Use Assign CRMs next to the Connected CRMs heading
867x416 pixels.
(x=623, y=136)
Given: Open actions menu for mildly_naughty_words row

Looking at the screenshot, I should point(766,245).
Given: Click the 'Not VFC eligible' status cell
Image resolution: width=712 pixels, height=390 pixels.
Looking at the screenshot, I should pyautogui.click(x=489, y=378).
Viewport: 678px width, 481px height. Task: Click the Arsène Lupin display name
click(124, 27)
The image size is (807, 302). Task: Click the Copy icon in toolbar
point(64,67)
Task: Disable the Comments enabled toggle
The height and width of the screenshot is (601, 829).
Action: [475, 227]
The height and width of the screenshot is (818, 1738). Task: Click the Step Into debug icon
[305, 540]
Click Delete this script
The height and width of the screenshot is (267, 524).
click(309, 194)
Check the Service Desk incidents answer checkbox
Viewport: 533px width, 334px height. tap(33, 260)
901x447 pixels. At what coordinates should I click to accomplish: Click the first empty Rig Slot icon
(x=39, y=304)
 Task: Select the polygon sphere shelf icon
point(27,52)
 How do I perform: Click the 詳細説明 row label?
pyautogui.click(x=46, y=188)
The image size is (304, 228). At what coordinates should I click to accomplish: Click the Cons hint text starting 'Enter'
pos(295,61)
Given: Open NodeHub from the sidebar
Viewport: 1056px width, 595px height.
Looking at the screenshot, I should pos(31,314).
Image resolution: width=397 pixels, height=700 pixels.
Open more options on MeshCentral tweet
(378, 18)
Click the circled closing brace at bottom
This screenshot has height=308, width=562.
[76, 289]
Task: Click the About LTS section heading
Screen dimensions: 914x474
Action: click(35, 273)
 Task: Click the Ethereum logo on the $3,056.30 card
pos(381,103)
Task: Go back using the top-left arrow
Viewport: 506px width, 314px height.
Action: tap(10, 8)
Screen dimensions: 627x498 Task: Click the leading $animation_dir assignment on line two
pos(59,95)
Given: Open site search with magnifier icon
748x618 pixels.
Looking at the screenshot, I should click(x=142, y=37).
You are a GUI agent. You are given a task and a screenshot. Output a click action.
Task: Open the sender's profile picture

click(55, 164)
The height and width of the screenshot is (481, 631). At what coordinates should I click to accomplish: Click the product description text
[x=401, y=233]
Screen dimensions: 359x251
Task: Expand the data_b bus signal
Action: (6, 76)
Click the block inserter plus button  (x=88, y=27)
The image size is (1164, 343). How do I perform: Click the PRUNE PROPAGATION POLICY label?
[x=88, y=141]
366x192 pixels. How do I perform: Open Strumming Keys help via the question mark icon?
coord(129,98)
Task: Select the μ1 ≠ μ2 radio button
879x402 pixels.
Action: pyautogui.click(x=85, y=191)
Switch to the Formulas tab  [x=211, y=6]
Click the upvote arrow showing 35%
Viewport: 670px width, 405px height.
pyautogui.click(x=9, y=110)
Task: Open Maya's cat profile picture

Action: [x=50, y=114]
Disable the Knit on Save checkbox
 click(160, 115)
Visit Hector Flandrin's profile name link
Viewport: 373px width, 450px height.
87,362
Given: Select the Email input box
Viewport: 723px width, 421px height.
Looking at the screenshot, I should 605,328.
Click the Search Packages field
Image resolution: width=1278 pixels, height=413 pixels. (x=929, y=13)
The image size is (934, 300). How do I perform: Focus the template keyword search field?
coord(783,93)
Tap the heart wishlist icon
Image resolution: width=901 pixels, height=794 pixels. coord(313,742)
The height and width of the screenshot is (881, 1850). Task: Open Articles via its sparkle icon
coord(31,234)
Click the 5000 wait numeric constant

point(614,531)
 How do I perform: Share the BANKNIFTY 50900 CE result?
_ _ _ _ _
Copy the material above word for word, taking the first line, the line containing "Task: Go back using the top-left arrow", and every line between them, and nothing else.

Use Assign CRMs next to the Connected CRMs heading
867x416 pixels.
(x=623, y=136)
Given: Open actions menu for mildly_naughty_words row

Looking at the screenshot, I should point(766,245).
Given: Click the 'Not VFC eligible' status cell
Image resolution: width=712 pixels, height=390 pixels.
Looking at the screenshot, I should pyautogui.click(x=489, y=378).
Viewport: 678px width, 481px height. Task: Click the Arsène Lupin display name
click(124, 27)
The image size is (807, 302). Task: Click the Copy icon in toolbar
point(64,67)
Task: Disable the Comments enabled toggle
The height and width of the screenshot is (601, 829).
Action: [475, 227]
The height and width of the screenshot is (818, 1738). Task: Click the Step Into debug icon
[305, 540]
Click Delete this script
The height and width of the screenshot is (267, 524).
click(309, 194)
Check the Service Desk incidents answer checkbox
Viewport: 533px width, 334px height. tap(33, 260)
901x447 pixels. At what coordinates should I click to accomplish: Click the first empty Rig Slot icon
(x=39, y=304)
 Task: Select the polygon sphere shelf icon
point(27,52)
 How do I perform: Click the 詳細説明 row label?
pyautogui.click(x=46, y=188)
The image size is (304, 228). At what coordinates should I click to accomplish: Click the Cons hint text starting 'Enter'
pos(295,61)
Given: Open NodeHub from the sidebar
Viewport: 1056px width, 595px height.
Looking at the screenshot, I should pos(31,314).
Image resolution: width=397 pixels, height=700 pixels.
Open more options on MeshCentral tweet
(378, 18)
Click the circled closing brace at bottom
This screenshot has height=308, width=562.
[76, 289]
Task: Click the About LTS section heading
Screen dimensions: 914x474
Action: click(35, 273)
 Task: Click the Ethereum logo on the $3,056.30 card
pos(381,103)
Task: Go back using the top-left arrow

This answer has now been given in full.